Hi Arianne Chung,
Welcome to Microsoft Q&A Platform, thanks for posting your query here
Some alternative methods to capture the size of your data lake more efficiently:
Parallel Processing:
- Horizontal Scaling: Distribute the workload across multiple nodes to process different parts of the data lake simultaneously. Tools like Apache Spark can help with this.
https://learn.microsoft.com/en-us/azure/databricks/lakehouse-architecture/performance-efficiency/best-practices - Serverless Architectures: Use serverless compute services Azure Functions to run multiple instances of your script in parallel.
- Optimized Data Storage:
- Partitioning: Organize your data into partitions based on certain criteria (e.g., date, region) to reduce the amount of data each script instance needs to process
- Incremental Updates:
- Instead of scanning the entire data lake each time, track changes and only process new or modified data.

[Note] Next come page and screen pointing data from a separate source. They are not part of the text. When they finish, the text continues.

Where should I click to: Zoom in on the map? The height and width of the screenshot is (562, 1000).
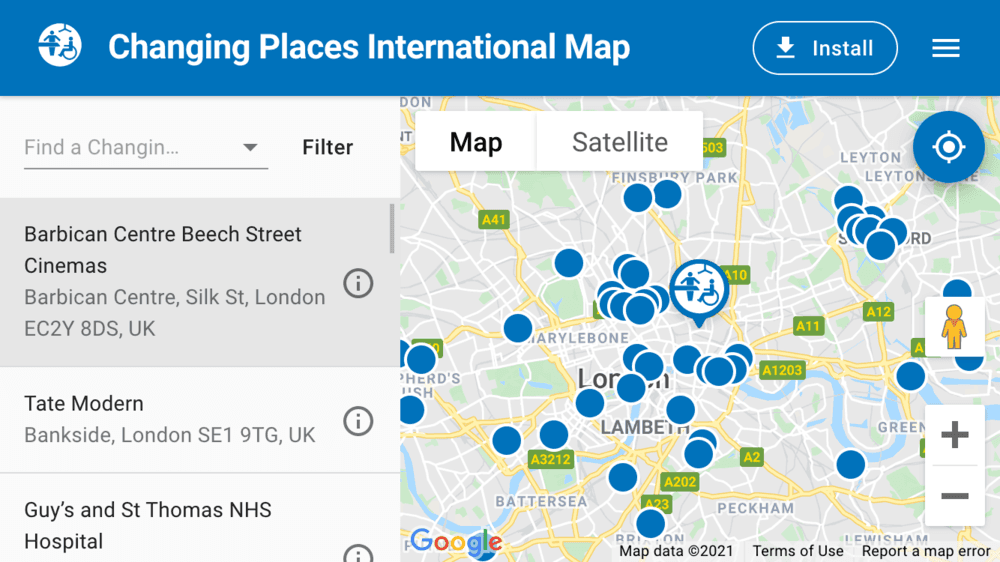(954, 435)
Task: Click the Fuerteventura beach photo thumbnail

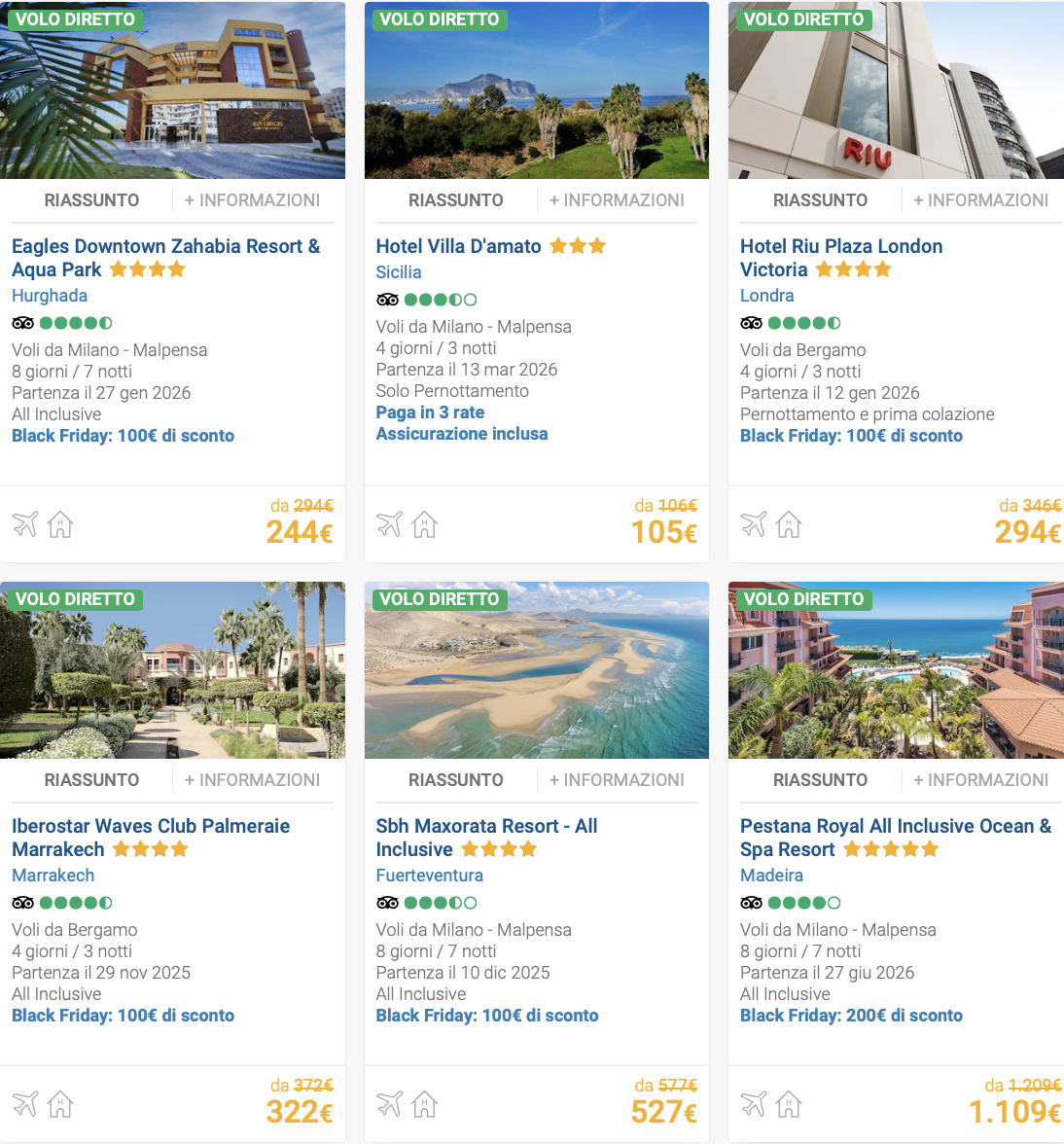Action: 536,669
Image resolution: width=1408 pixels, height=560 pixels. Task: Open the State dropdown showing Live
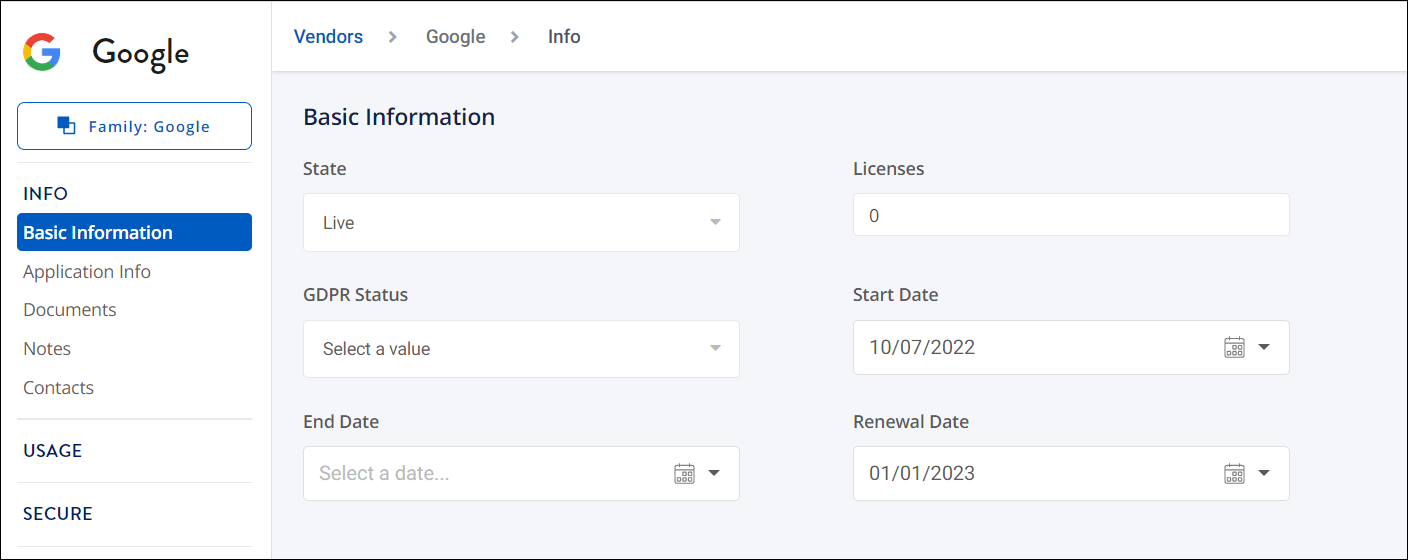point(521,222)
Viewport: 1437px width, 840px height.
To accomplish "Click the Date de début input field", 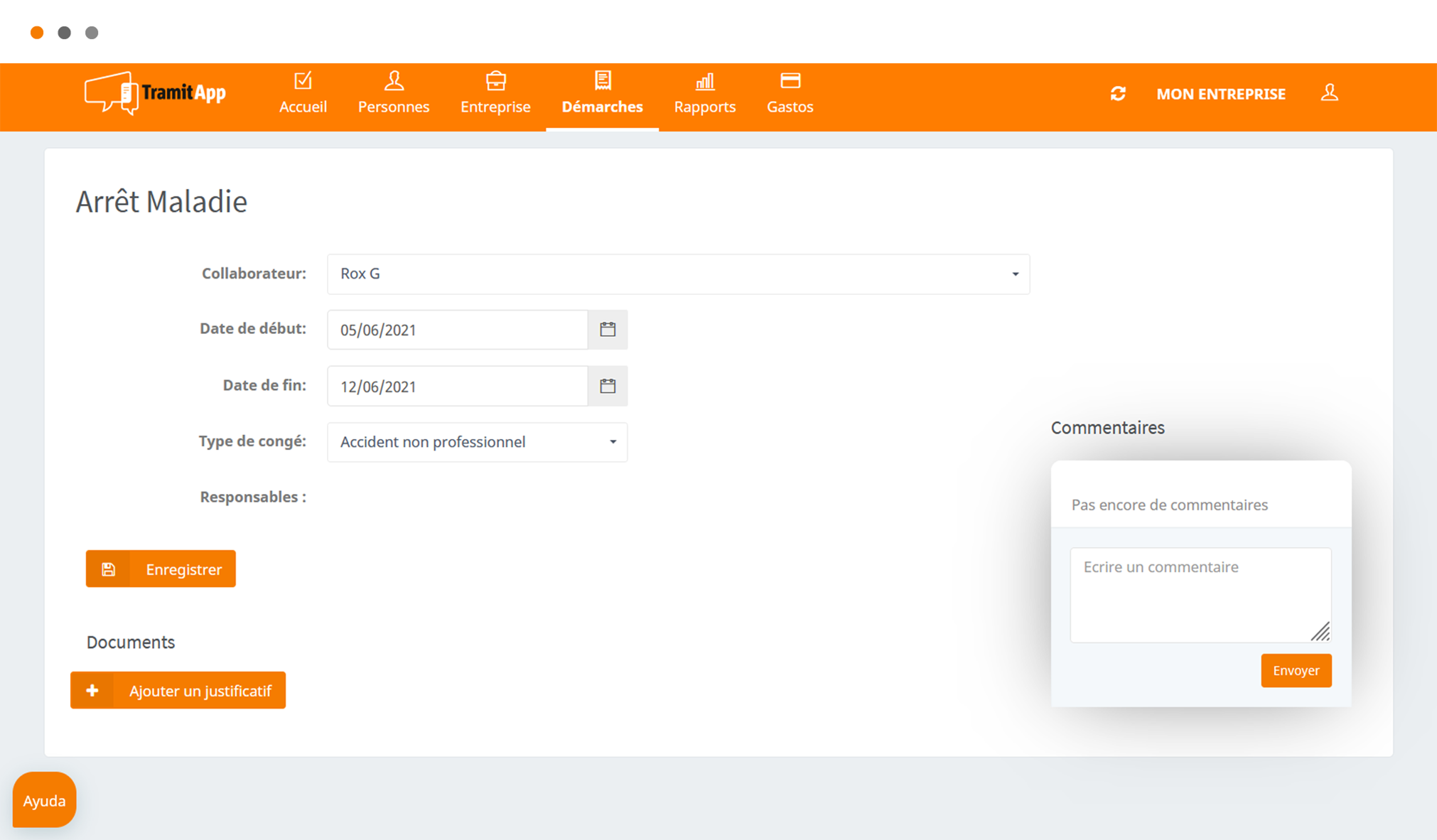I will click(458, 330).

This can be achieved using tools like Apache Hudi or Delta Lake
- Performance Monitoring:
Regularly monitor and optimize the performance of your data lake operations. This includes identifying and addressing bottlenecks in your current script.
https://learn.microsoft.com/en-us/azure/databricks/lakehouse-architecture/performance-efficiency/best-practices
Implementing these strategies can significantly reduce the time required to capture the size of your data lake
Please do not forget to "Accept the answer” and “up-vote” wherever the information provided helps you, this can be beneficial to other community members.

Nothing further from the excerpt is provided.